- _Work task_:
Below is a listing. Quote from it, exactly, the lines from the one containing "The height and width of the screenshot is (784, 1555)." down to the one containing "1456x815 pixels.", both ends included, and nothing else.

---- Data supplied

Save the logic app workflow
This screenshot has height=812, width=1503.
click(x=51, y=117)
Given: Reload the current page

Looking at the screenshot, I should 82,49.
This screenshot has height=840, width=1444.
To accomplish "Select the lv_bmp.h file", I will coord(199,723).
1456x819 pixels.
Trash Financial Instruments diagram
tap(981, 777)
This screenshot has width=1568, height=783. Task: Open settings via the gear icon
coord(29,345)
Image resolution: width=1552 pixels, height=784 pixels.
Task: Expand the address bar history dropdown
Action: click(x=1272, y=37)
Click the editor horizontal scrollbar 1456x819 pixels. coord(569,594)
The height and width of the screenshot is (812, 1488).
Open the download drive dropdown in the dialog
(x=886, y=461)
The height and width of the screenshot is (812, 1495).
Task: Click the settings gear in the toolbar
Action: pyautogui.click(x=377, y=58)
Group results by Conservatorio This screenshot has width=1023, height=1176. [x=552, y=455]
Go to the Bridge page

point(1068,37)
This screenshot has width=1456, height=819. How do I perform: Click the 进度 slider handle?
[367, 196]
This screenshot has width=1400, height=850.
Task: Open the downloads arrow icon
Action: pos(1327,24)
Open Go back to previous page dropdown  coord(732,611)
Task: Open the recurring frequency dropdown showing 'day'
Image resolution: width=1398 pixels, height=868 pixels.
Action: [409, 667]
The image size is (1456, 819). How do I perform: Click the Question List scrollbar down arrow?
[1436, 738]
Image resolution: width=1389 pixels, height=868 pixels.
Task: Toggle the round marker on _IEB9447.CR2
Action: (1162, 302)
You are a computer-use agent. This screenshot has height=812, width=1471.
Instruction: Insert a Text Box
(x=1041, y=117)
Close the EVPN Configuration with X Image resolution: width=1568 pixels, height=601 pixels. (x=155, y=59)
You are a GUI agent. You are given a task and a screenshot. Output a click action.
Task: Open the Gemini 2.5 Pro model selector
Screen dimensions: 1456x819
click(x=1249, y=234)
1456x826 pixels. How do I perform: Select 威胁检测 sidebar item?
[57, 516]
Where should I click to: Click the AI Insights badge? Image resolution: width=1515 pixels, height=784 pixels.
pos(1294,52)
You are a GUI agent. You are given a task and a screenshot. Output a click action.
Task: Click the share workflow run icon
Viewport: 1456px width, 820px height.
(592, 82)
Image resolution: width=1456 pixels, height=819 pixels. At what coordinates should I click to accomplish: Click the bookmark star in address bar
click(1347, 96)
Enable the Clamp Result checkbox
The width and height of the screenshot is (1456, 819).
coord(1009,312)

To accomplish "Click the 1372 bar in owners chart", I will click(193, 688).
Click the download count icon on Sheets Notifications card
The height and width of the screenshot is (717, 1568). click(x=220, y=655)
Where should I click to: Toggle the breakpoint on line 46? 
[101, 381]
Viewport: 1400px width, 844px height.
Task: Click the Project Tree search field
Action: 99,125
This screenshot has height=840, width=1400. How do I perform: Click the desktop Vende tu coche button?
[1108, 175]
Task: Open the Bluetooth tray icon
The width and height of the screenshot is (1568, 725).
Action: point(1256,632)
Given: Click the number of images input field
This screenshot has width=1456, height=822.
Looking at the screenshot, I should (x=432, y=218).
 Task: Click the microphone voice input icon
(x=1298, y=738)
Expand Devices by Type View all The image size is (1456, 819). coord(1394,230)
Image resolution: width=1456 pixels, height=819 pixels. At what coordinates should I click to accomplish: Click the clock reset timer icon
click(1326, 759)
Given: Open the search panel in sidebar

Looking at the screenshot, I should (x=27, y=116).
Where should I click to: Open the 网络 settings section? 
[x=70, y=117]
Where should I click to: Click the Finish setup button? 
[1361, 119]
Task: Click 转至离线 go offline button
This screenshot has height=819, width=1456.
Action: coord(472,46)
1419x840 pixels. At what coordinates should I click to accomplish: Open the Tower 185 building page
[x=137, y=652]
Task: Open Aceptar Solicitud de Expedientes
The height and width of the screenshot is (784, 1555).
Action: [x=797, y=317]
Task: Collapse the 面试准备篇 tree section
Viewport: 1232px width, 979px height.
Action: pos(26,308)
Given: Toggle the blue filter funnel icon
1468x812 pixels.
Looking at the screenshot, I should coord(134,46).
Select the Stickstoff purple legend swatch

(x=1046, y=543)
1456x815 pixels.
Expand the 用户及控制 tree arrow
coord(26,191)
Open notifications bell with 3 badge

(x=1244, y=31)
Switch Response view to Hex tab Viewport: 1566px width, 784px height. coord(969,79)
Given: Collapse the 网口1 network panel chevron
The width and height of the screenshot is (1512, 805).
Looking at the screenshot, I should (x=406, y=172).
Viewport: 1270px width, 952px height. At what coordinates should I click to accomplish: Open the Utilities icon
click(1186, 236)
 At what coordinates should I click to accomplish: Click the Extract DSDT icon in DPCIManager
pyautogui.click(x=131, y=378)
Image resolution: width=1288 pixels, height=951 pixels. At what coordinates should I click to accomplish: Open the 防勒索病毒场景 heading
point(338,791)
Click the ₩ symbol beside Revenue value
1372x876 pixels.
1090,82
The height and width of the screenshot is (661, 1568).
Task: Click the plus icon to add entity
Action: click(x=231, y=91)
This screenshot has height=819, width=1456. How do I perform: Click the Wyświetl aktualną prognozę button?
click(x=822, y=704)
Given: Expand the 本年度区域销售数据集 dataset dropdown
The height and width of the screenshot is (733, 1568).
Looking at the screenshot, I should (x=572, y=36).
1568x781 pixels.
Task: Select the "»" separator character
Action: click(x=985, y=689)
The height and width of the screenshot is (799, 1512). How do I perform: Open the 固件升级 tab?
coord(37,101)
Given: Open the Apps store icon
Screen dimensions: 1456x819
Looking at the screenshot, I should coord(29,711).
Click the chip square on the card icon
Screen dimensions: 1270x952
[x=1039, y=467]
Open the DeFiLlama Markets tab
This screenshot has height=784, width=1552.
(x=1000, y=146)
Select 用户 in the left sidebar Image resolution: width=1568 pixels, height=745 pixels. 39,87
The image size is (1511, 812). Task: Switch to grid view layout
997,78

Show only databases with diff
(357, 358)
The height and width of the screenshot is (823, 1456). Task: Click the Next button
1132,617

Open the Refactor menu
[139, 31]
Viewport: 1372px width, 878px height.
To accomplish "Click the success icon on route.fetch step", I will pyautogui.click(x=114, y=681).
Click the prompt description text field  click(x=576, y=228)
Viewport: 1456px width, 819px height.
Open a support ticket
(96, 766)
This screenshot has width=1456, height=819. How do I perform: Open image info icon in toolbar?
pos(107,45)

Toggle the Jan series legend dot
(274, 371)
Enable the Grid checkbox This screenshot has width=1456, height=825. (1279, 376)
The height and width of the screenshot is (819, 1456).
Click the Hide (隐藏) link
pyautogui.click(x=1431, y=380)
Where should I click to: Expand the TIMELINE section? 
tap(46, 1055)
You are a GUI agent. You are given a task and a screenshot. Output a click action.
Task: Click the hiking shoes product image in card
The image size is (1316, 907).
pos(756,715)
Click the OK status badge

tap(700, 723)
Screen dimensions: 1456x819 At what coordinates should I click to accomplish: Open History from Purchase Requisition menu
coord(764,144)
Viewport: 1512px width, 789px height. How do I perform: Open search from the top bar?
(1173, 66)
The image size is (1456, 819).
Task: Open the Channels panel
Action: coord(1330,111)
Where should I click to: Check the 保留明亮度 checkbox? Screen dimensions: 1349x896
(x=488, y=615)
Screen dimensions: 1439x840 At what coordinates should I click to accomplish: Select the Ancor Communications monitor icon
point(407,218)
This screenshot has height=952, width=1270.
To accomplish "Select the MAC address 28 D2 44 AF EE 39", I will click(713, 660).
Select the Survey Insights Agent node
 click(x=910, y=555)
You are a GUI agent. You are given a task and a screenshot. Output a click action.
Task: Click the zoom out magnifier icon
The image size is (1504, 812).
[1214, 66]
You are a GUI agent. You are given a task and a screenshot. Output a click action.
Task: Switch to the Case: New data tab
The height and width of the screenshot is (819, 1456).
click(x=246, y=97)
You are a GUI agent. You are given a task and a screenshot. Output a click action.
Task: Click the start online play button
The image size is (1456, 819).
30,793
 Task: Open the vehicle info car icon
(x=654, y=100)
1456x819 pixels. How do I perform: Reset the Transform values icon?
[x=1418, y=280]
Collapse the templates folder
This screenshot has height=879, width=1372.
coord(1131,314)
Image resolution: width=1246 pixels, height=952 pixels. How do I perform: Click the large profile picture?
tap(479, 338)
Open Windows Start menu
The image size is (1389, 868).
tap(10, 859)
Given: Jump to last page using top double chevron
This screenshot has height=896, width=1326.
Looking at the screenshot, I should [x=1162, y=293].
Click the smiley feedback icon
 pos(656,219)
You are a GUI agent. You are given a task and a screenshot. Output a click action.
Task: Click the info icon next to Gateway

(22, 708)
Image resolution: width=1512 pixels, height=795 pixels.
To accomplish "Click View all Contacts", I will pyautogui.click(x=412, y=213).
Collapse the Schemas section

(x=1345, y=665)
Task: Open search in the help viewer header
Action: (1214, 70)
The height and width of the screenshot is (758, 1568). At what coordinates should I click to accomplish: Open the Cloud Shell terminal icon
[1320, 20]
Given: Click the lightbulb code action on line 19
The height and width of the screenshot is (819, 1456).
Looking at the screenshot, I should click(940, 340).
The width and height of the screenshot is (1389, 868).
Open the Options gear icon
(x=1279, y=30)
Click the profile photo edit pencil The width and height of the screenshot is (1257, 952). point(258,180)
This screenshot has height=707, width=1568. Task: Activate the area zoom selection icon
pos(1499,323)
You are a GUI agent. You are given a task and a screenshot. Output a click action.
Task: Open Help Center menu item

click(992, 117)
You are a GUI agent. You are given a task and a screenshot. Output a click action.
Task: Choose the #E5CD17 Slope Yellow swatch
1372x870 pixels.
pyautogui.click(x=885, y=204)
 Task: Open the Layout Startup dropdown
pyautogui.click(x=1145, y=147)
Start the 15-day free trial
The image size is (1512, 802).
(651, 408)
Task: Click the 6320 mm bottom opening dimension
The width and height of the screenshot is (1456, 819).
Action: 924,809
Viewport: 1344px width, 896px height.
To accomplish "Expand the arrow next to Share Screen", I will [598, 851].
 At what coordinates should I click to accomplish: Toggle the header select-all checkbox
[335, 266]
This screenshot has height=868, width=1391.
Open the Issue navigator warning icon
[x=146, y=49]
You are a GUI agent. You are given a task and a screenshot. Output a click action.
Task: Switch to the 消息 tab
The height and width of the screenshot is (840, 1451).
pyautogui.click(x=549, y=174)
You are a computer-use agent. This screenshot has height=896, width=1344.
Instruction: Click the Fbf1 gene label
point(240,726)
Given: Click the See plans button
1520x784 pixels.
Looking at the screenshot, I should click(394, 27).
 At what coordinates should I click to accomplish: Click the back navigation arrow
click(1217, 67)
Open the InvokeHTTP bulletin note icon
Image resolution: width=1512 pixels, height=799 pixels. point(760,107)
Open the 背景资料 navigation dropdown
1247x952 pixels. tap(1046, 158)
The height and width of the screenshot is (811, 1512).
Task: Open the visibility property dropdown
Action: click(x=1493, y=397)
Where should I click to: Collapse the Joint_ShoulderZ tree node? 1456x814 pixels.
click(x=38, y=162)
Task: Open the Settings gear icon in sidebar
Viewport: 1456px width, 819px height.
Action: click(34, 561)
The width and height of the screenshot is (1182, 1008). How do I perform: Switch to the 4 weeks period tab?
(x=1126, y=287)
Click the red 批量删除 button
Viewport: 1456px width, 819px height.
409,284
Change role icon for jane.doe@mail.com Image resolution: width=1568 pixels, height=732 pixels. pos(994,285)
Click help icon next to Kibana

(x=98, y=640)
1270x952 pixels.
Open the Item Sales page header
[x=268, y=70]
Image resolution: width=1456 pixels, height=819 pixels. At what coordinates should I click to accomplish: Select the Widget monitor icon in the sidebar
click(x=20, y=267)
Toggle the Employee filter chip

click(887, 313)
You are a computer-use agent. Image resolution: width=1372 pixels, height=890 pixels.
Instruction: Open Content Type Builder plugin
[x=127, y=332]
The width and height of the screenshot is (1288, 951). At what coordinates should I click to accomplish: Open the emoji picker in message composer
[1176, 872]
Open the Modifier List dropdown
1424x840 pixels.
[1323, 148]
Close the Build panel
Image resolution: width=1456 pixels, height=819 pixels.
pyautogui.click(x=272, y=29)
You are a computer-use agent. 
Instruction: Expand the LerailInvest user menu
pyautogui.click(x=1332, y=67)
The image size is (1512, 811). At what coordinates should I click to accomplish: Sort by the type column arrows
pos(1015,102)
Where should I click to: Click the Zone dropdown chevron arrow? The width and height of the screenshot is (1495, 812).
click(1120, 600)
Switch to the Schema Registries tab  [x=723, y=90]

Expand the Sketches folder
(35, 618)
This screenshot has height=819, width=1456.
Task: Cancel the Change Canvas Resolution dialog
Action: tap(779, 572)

--------

- _Finished exercise_:
The height and width of the screenshot is (784, 1555).
Action: [x=797, y=317]
Task: Collapse the 面试准备篇 tree section
Viewport: 1232px width, 979px height.
Action: pos(26,308)
Given: Toggle the blue filter funnel icon
1468x812 pixels.
Looking at the screenshot, I should coord(134,46).
Select the Stickstoff purple legend swatch

(x=1046, y=543)
1456x815 pixels.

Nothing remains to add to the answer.